Shirin took a step backward, amazement and anger warring in her face. She placed her hands on her hips and turned to Jusuf, her brow clouded with dismay. “Dear uncle, this woman is a Roman!”

“Yes,” Jusuf said with an innocent expression on his face, “so she is.”

“You can’t bring a Roman into the Palace of Swans! If you hadn’t noticed, my husband is at war with the Empire of Rome!”

Jusuf rubbed his chin, looking thoughtful.

“Why,” he said slowly, “I believe that you’re right. We are at war with Persia.”

Shirin, her finger raised and poised for a tirade, stopped, her mouth open. Fear crept into her expression.

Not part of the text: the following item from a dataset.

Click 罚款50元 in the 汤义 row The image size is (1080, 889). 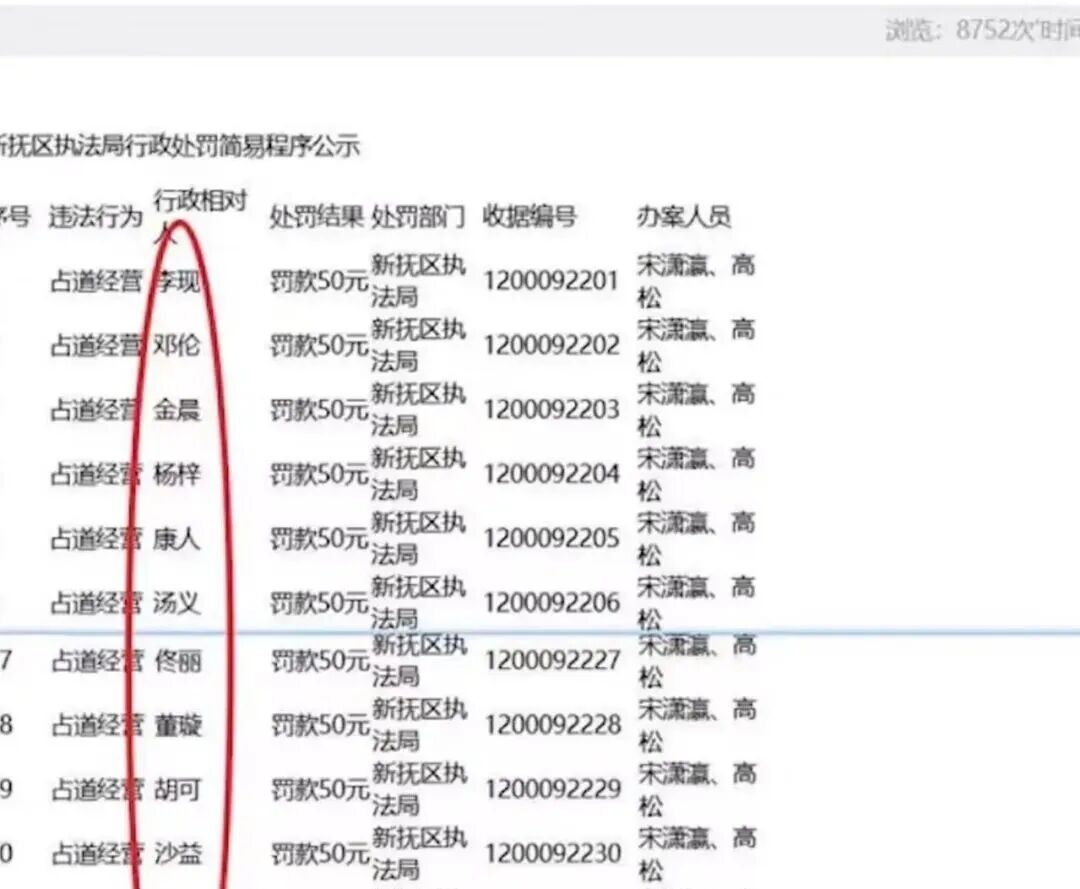319,603
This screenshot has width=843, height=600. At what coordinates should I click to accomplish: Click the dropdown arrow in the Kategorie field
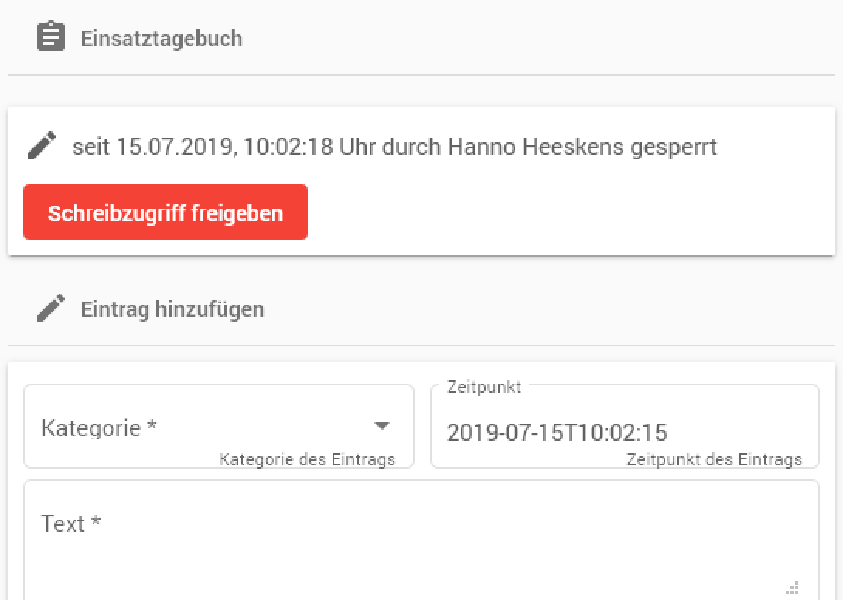pyautogui.click(x=381, y=425)

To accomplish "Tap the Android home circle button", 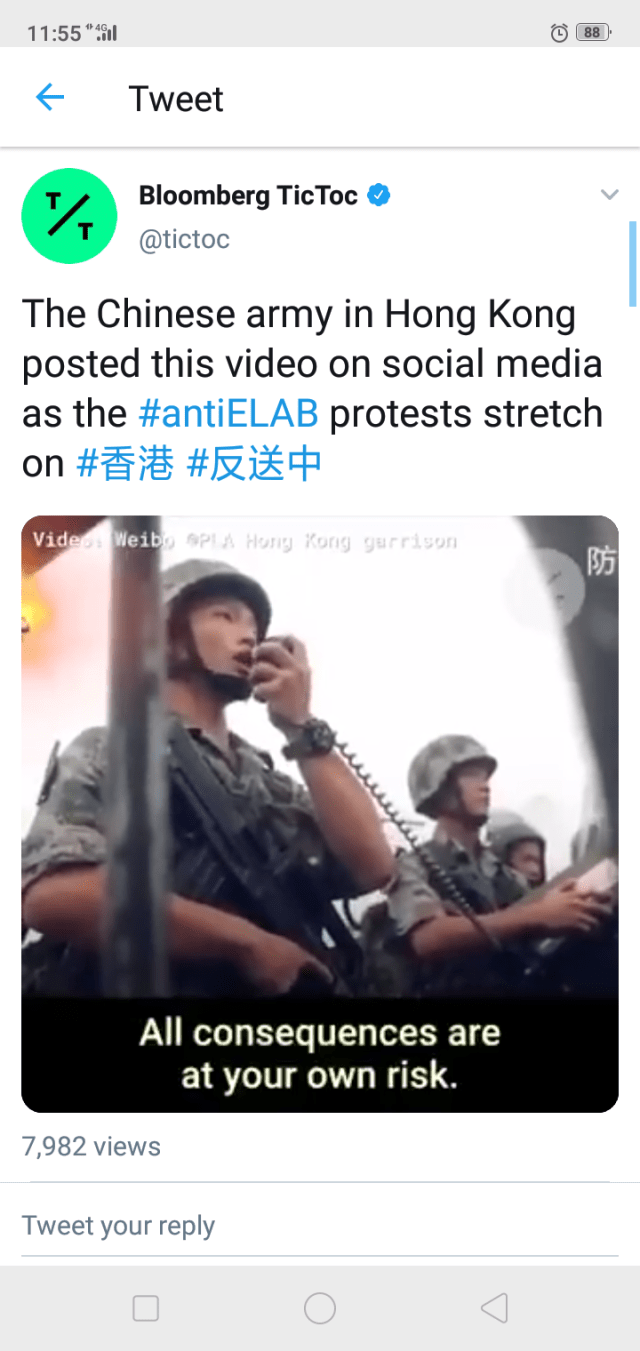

“We are at war with Persia?”

“Yes,” Jusuf said softly and took Shirin’s hand, leading her back to the couch. “We left Tauris weeks ago, but the Roman Emperors and the Kagan were in accord. Even now they may be marching on this city.”

Shirin sat heavily, a bleak look on her face. Thyatis looked away and wandered to the doorway to the garden. Behind her, Jusuf also sat down on the couch, holding his niece’s slim little hand in both of his.

“The Emperor of the East,” Jusuf said, “made an alliance with the Kagan. Ziebil brought forty thousand men into the south with him. The best forty thousand of our warriors. That is why we are here.”

“Oh, Jusuf, how could Sahul do this? He promised Chrosoes peace at our wedding! How can he be allied with murderers?”

Thyatis looked around and pinned Jusuf with her gaze. “So… friend Jusuf, you want to explain how our missing companion fits into this?”

Jusuf met her stare but then looked away. Shirin stared at Thyatis with concern.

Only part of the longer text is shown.